What You Need to Know About 2020 Census

Lawndale News Chicago's Bilingual Newspaper - Local News

By: Ashmar Mandou

The first documents of the 2020 Census will start hitting mailboxes this week. In anticipation of the form, we have gathered up general questions most people have in regards to the Census. Take a look at what you need to know.

So what is the census?
Article 1, section 2 of the Constitution requires the federal government to count every person living in the country every 10 years and use the information to divvy up representation in Congress. The census is that count, and it happens at the start of each new decade.

How does it work?
The government is hoping you save it (i.e. taxpayers) money by filling it out online at https://my2020census.gov/. Since that the cheapest and fastest way to participate, officials hope most people opt for it.

Wait, I can do it online?
Yes. Starting March 12, the census can be completed online for the first time. Every home will get a postcard with an identification number and instructions about whether they should fill the census out online, by phone or by mail. But you have to wait until you get a postcard, which should be arriving by March 20.

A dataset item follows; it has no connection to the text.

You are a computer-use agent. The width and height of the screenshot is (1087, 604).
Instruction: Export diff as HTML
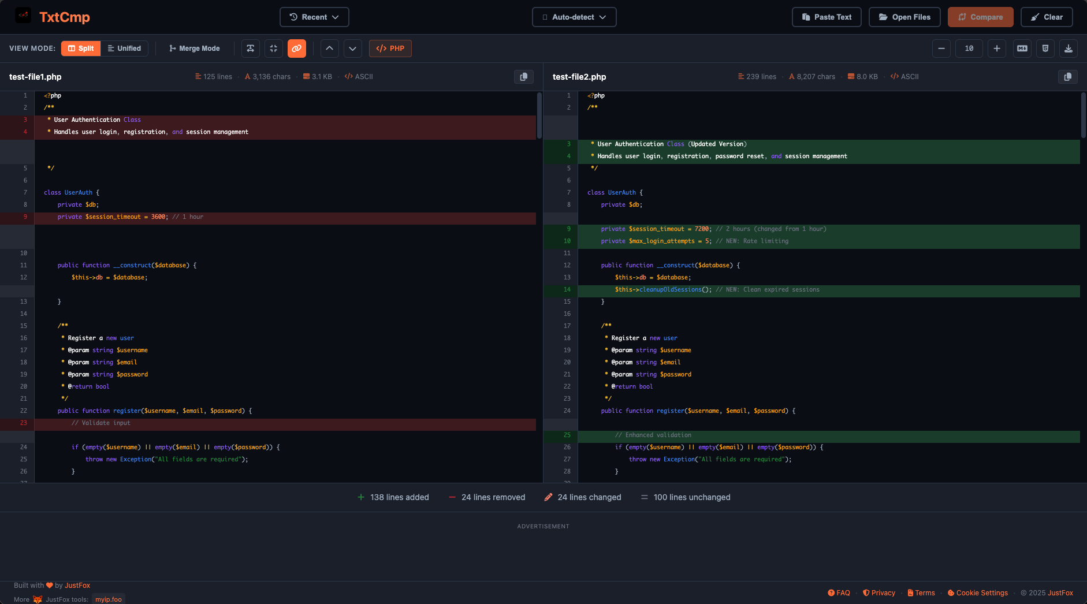click(1045, 49)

Isn’t it illegal to ask about race and ethnicity? Can I decline to answer?
No, it’s been on the form a long time, and it has a purpose. The census has asked people whether they are of Hispanic origin, and which broad Hispanic group they identify with, since 1970. The census has collected racial data since 1790. The 2020 census gives people 15 racial categories and a write-in option. It also allows you to select more than one race. This information is used to enforce rules against race-based discrimination and determine how many people are eligible for programs.

Will they ask about the citizenship of people living in the house?
No, and this was a big legal fight last year. The Trump administration tried to add a citizenship question to the census, but critics sued to block it. Census experts warned that asking about citizenship might discourage immigrant households from participating, leading to an undercount in states like California with large immigrant populations.

How is my information used?
The census results are used for reapportionment, which is the term for redrawing legislative and congressional districts so every district represents about the same number of people in the state Legislature or Congress. Local governments also use the data to decide things like where schools, fire stations and new roads should be built, and even small but important things, like where stop signs and fire hydrants are placed.